** Opening Information shown block **
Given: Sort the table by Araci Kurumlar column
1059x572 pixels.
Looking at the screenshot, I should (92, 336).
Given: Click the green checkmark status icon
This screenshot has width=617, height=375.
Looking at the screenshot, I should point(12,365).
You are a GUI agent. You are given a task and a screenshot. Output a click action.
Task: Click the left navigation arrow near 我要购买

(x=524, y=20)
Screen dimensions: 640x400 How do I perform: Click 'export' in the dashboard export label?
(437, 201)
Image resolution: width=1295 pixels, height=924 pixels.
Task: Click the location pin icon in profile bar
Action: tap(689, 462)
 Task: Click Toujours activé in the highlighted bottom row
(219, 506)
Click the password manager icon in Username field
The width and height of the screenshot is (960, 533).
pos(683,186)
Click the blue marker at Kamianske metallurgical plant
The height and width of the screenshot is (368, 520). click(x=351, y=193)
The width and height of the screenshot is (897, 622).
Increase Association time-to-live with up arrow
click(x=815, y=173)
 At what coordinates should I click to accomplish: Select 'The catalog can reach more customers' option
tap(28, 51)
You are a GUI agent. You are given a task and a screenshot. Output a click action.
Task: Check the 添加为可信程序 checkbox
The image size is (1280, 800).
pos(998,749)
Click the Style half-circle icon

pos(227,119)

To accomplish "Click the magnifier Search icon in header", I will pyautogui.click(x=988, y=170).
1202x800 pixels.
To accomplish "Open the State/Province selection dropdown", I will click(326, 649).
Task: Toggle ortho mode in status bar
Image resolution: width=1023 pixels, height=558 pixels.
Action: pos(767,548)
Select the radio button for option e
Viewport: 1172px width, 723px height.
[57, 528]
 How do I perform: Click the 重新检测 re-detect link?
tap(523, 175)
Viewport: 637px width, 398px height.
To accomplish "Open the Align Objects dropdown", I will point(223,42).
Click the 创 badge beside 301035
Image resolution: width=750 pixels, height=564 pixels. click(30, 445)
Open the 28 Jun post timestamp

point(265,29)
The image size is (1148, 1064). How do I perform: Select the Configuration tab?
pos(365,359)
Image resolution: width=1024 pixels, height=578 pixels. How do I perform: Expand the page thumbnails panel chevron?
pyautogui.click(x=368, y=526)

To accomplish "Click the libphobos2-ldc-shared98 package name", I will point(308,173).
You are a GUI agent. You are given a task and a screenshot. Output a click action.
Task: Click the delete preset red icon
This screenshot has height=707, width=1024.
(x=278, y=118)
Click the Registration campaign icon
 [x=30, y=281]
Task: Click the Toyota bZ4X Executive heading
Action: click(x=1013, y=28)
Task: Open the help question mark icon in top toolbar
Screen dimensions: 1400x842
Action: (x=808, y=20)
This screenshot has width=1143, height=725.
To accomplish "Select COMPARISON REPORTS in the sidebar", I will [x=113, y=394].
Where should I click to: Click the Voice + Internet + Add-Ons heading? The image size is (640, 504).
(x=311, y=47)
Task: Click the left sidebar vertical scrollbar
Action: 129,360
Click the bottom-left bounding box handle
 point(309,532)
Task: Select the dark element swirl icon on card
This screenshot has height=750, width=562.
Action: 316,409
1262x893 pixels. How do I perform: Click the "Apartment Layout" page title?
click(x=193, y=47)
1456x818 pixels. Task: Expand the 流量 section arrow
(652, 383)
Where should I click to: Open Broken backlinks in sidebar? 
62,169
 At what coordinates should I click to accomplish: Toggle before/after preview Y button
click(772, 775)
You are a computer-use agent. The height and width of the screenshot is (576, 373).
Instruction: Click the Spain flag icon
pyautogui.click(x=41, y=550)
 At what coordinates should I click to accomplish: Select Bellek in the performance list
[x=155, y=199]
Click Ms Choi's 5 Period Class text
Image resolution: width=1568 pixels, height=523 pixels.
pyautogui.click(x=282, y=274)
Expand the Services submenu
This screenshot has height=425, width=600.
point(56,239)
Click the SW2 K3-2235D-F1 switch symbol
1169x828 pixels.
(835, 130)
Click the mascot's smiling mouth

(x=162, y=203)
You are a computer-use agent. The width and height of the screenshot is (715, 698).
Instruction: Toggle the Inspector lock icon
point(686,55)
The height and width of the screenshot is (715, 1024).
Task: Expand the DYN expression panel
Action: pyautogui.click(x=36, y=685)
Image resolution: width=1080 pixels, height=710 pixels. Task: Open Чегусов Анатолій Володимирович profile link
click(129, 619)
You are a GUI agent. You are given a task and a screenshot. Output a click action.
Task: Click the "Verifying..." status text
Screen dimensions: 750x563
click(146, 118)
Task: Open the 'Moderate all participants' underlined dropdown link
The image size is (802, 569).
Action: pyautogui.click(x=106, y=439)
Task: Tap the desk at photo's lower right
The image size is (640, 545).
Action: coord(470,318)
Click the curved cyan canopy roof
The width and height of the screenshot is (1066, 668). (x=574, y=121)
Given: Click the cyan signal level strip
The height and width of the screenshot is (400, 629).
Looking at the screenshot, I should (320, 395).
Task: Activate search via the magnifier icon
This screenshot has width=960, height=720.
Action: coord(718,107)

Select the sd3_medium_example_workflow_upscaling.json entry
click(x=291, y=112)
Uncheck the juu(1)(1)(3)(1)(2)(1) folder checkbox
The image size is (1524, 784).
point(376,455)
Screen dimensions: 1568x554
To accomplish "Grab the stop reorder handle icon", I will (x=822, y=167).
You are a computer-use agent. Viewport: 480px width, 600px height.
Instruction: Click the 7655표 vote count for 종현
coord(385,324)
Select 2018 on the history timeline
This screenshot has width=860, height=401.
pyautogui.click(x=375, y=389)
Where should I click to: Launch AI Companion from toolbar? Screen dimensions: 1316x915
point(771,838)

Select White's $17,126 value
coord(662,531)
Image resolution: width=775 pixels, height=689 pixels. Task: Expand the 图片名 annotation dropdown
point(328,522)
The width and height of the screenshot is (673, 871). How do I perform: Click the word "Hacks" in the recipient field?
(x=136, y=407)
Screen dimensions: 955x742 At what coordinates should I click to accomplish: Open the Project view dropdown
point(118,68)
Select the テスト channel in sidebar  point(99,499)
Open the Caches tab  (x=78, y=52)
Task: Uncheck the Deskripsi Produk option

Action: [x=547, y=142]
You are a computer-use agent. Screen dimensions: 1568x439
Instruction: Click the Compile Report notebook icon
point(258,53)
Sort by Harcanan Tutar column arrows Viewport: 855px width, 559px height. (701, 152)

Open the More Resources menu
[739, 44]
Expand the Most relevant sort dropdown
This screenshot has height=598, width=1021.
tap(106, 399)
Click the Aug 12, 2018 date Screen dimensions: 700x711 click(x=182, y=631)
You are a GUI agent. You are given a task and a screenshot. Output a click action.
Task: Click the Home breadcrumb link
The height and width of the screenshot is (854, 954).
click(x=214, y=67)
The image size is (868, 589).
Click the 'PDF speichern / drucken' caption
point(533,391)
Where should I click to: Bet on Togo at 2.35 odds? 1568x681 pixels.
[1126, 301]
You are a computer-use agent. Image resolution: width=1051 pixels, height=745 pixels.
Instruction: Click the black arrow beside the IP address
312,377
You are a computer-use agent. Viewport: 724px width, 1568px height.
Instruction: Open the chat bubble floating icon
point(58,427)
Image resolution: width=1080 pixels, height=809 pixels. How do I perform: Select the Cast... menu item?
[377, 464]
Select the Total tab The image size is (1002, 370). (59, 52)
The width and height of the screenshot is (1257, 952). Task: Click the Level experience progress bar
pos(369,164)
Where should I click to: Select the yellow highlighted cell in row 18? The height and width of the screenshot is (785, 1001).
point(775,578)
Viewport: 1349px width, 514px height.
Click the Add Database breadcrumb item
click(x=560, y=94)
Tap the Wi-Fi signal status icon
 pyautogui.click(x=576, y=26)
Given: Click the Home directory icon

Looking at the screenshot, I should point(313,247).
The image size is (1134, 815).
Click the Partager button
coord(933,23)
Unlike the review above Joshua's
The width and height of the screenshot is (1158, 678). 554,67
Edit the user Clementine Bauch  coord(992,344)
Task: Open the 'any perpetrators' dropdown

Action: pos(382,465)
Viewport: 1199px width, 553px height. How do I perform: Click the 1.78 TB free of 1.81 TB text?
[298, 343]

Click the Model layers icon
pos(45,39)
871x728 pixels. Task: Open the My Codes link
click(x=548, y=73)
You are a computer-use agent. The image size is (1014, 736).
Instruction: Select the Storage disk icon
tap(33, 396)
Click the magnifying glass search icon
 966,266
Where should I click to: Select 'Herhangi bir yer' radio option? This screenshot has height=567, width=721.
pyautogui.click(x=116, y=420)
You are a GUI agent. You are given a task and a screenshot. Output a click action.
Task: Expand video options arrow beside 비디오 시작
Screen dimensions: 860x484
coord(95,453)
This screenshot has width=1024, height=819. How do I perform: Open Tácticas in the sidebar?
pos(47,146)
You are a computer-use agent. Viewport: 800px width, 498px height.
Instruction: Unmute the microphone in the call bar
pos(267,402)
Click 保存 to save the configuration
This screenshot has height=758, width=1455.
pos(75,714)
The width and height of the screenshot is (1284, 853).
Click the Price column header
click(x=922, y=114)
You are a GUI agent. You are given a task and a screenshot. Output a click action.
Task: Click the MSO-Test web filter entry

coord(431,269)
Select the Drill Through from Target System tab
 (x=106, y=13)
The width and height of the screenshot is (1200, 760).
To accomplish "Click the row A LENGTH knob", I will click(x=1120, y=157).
** Closing Information shown block **
# Aim of the task
Reproduce each line from the data that has "magnifier" in it.

# Response area
To accomplish "Click the magnifier Search icon in header", I will pyautogui.click(x=988, y=170).
Task: Activate search via the magnifier icon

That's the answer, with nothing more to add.